Michael Jackson and I shared at least one thing: we were both born on August 29th. He was always first on the list of “Famous People Born on this Day.”
While I could appreciate his talent and liked a few of his songs, I never bought one of his albums. I would not consider myself a fan. I heard of his passing while in the middle of a softball game and my only thought was “oh, that’s interesting.”
I asked my 20-something teammate about the rumor I’d seen on Facebook. Had Farrah died today too, I asked?
“Farrah who?” he replied.
“How many Farrahs do you know?” I asked with a smile, assuming he was playing with me.
“None,” he said matter-of-factly.
He wasn’t joking. He’d never heard of Farrah Fawcett. When I thought about it, why would he? He’d never seen the Charlie’s Angels television show, the apex of her career arc. An actress known mostly for her beauty, her fame did not transcend generations.
But my young teammate certainly knew Michael Jackson’s songs even though Thriller came out five years before he was born. Michael Jackson was among the most famous people in the world. Certainly some of that fame came from notoriety, but the bulk of his fame was rooted in his talent as an artist.
Where Farrah was icon, Michael was an artist.

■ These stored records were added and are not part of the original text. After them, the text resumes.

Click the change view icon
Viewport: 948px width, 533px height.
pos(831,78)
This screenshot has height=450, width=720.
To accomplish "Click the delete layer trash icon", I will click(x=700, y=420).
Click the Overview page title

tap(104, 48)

Artists move people. Artists transform the world. Art transcends time and lives on forever.
For what it’s worth, here’s what I took from Mr. Jackson’s death…
In this life, know your art.
Try to get paid for it.
It does not guarantee a happy life (Mr. Jackson was proof of this, too), but there are few things as powerful as touching someone’s life in a positive way by doing something you love to do.
P.S. While Mr. Jackson’s death did not affect me emotionally, I know it can be a real drag when an artist you love checks out. I know millions of people have heavy hearts, feeling like a little piece of themselves died yesterday. To those people, I say go back and listen to the music. That’s what it’s there for.